Par exemple initialement, le projet de loi C-32 ou la Charte canadienne des droits des victimes « ne s’applique pas aux infractions qui sont des infractions d’ordre militaire. » (Paragraphe 18(3) de la Charte à l’art. 2 du projet de loi). Certains avaient émis des critiques par rapport à cet état de choses. Dans la foulée du rapport Deschamps, le Ministre Jason Kenney a annoncé qu’un projet de loi visant à harmoniser la Charte des victimes dans un contexte militaire était dans les cartons depuis un an et qu’il serait déposé sous peu. Donc le débat est dynamique et malgré les traditionnelles perceptions négatives les acteurs gouvernementaux, tant civils que militaires, sont loin d’être monolithiques ou réfractaires au changement.

Pas d’accord avec ce principe : « tous » ne se promènent pas avec un droit de port d’armes à feu, des techniques de combat, et un statut militaire qui peut gonfler la tête de plus d’un. En ce sens et justement par principe : « Le système de justice militaire est distinct du système de justice civil, car la réalité opérationnelle des militaires comporte des aspects qui lui sont propres et qui font en sorte que les militaires doivent respecter des NORMES COMPORTEMENTALES PLUS RIGOUREUSES que les civils », non seulement au sein du corps d’armée, mais aussi au sein de la société civile, ICI COMME À L’ÉTRANGER.
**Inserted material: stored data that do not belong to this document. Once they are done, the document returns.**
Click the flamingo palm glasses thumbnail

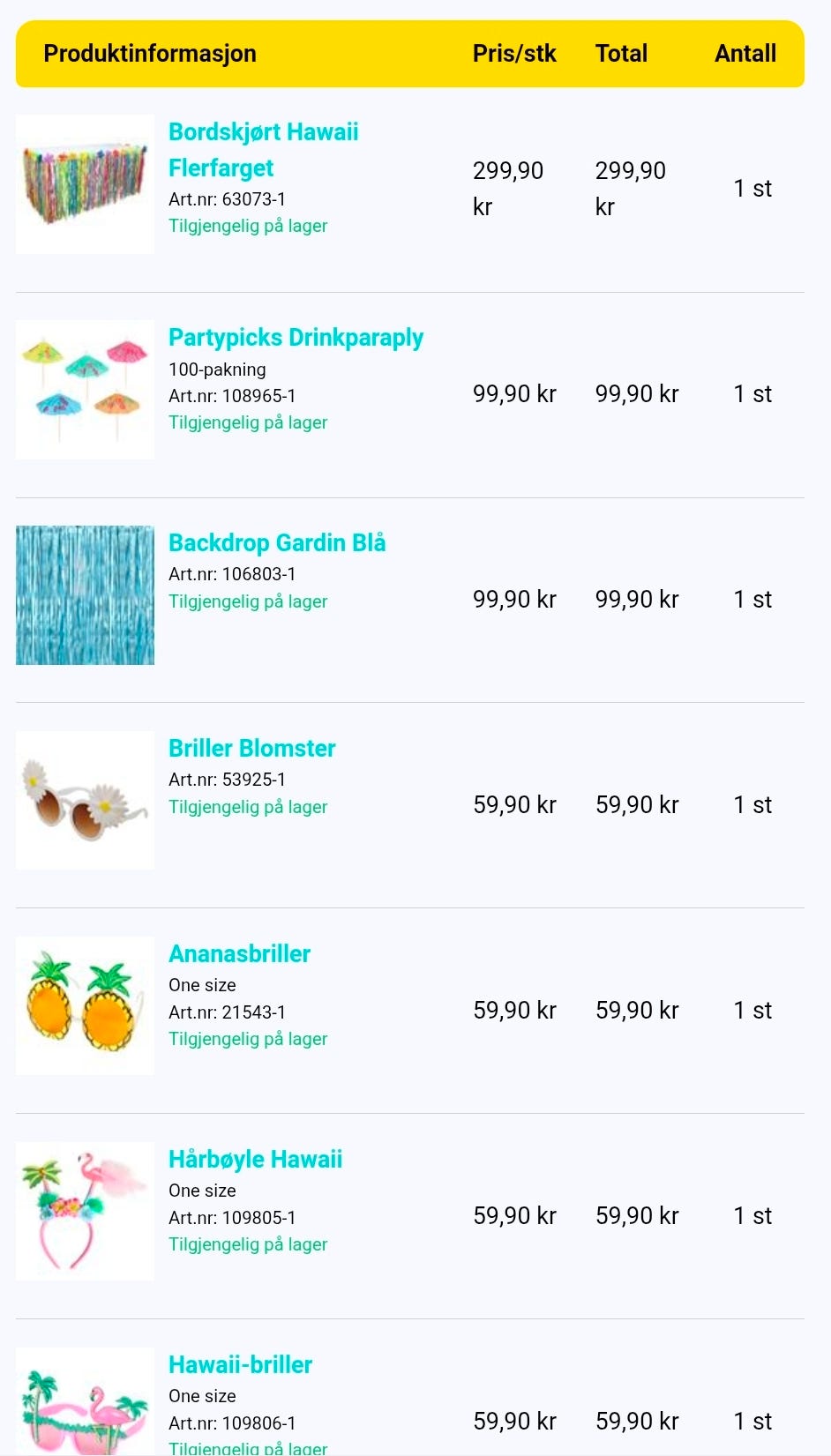point(85,1402)
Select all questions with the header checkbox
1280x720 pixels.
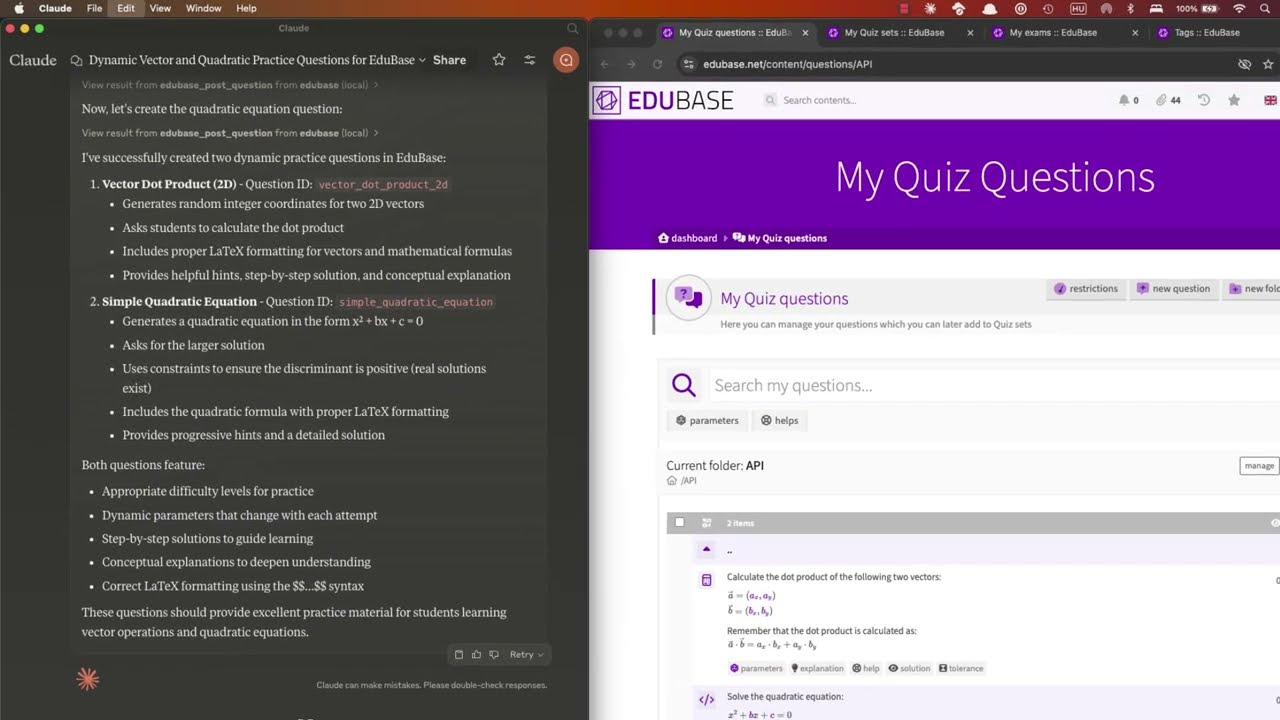click(679, 522)
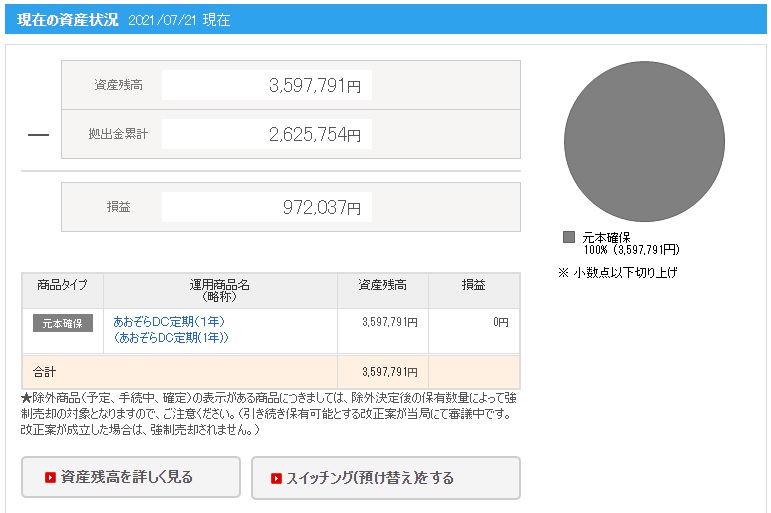Select the 損益 value 972,037円
This screenshot has height=513, width=771.
tap(320, 207)
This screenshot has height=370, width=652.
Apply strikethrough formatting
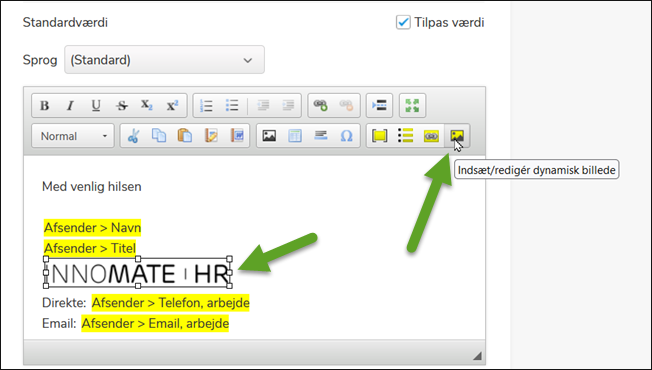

Je n’y connais rien en droit militaire (et pas plus qu’un citoyen lambda pour le reste), j’y vais donc avec une opinion/interprétation… « Le système de justice militaire est distinct du système de justice civil, car la réalité opérationnelle des militaires comporte des aspects qui lui sont propres et qui font en sorte que les militaires doivent respecter des NORMES COMPORTEMENTALES PLUS RIGOUREUSES que les civils.»… Ce qui à mon avis est de bon aloi, considérant le statut particulier qu’un militaire puisse avoir aux yeux de la population, considérant qu’un équilibre à la chaîne de commandement doit être établit afin de garantir ces normes comportementales, à tous les niveaux. En ce sens, et pour moi c’est clair, l’accusé devrait se compter chanceux de n’avoir été condamné qu’à un an de prison. Qu’il se trouve un emploi dans la société civile, comme tout le monde, car le contexte du corps militaire ne semble pas approprié pour son tempérament (ses avocats le disent eux-mêmes, car ils tentent d’invalider l’article 130, au service des petits besoins individualistes et déviants de leur petit client).